The key move is “sensual,” a word that can mean tactile pleasure, aesthetic appreciation, bodily awareness, or sexual suggestion depending on who’s listening. That ambiguity is the point. In the mouth of a photographer whose work is frequently entangled with the politics of the nude and the gaze, “sensual species” reads as an attempt to normalize looking - and being looked at - by framing it as human nature rather than choice. It’s not a defense that argues the ethics directly; it’s a reframing that tries to make the ethical question feel misplaced.
Context matters because photography isn’t neutral observation; it’s an arrangement of power: who controls the frame, who benefits, who gets to call something “art” instead of “exploitation.” Sturges’s sentence aims to move the viewer away from suspicion and toward inevitability, away from individual images and toward a grand, soothing claim about humanity. That’s precisely why it works rhetorically - and why it invites pushback: it asks you to accept a universal premise so you don’t scrutinize the particular.

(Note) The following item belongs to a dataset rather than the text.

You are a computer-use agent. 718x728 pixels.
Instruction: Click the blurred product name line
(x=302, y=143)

The key move is “sensual,” a word that can mean tactile pleasure, aesthetic appreciation, bodily awareness, or sexual suggestion depending on who’s listening. That ambiguity is the point. In the mouth of a photographer whose work is frequently entangled with the politics of the nude and the gaze, “sensual species” reads as an attempt to normalize looking - and being looked at - by framing it as human nature rather than choice. It’s not a defense that argues the ethics directly; it’s a reframing that tries to make the ethical question feel misplaced.

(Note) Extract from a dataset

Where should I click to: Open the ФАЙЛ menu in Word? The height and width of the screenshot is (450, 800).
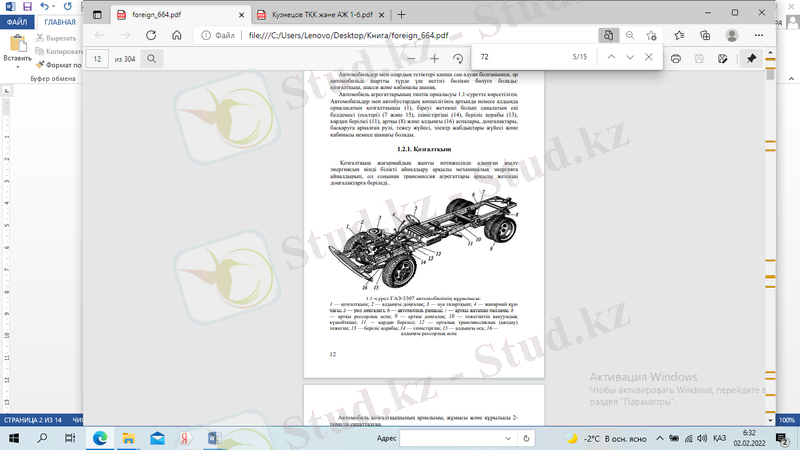[x=16, y=21]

Context matters because photography isn’t neutral observation; it’s an arrangement of power: who controls the frame, who benefits, who gets to call something “art” instead of “exploitation.” Sturges’s sentence aims to move the viewer away from suspicion and toward inevitability, away from individual images and toward a grand, soothing claim about humanity. That’s precisely why it works rhetorically - and why it invites pushback: it asks you to accept a universal premise so you don’t scrutinize the particular.